- Polecenie -
Przełóż na angielski zdanie z tekstu o meczu Lecha z Hapoelem: „Pierwsza ciekawa akcja w wykonaniu poznaniaków miała miejsce dopiero w 24. minucie.”

Liga Konferencji: Lech Poznań nie poszedł za ciosem. Remis z Hapoelem Beer Szewa
Lech Poznań bezbramkowo zremisował z Hapoelem Beer Szewa w meczu trzeciej kolejki Ligi Konferencji Europy. Jedyny polski pucharowicz ma na koncie cztery punkty i pozostaje w grze o wyjście z grupy.
W poczynaniach Lecha widać było dużą różnicę względem dwóch poprzednich spotkań w Lidze Konferencji Europy. Wówczas "Kolejorz" prezentował przede wszystkim ofensywne walory, a spotkania z Villarrealem i Austrią Wiedeń kończyły się odpowiednio wynikami 3:4 i 4:1. Tym razem podopieczni trenera Johna van den Broma zagrali w sposób bardziej ostrożny. Początek spotkania przypominał wzajemne badanie się zespołów, a kibice oglądali grę głównie w środku pola. Pierwsza ciekawa akcja w wykonaniu poznaniaków miała miejsce dopiero w 24. minucie. Kristoffer Velde wpadł w pole karne i oddał strzał, ale zabrakło mu precyzji.

- Podane wpisy -
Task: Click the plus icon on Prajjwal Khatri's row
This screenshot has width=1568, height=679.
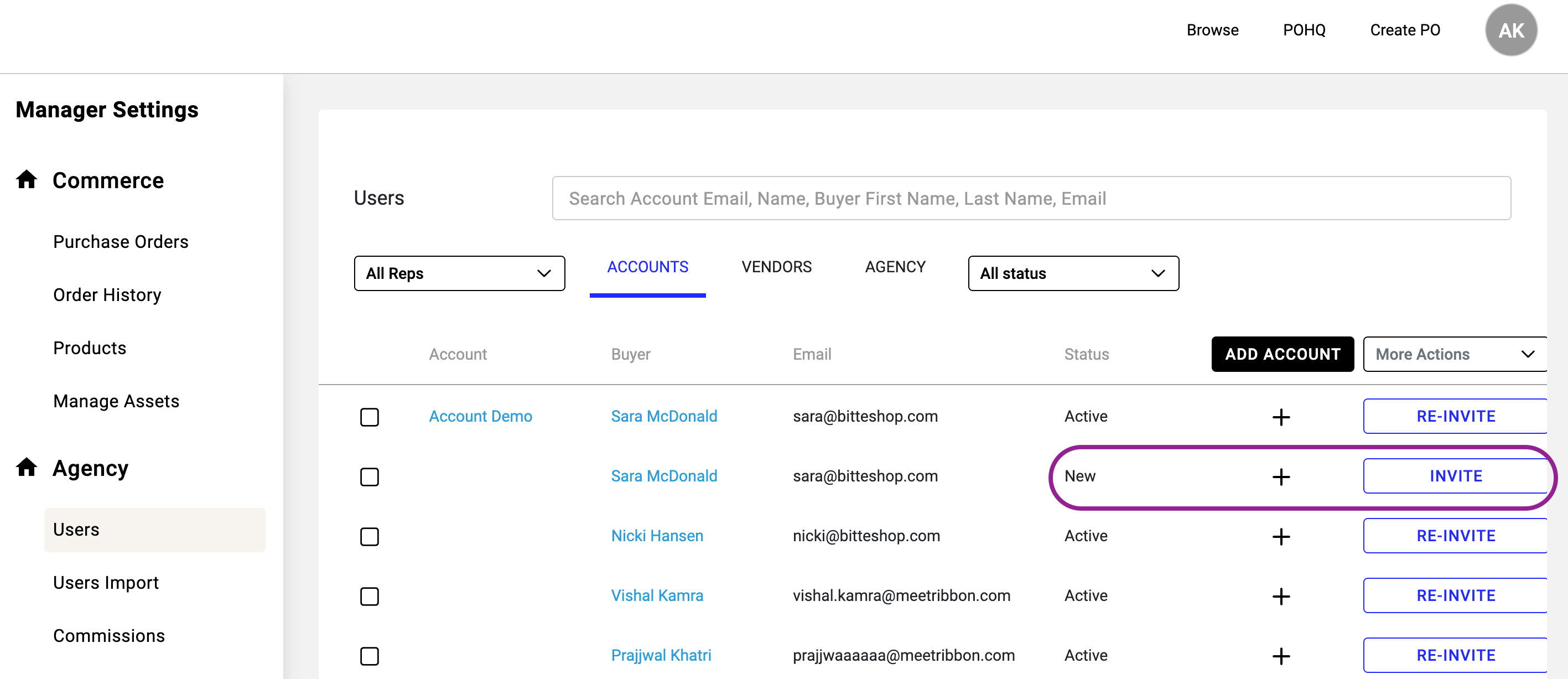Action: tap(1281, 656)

==

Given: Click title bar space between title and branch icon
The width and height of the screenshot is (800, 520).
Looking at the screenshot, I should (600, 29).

- Rozwiązanie zadania -
The first interesting attack by the Poznań players did not come until the 24th minute.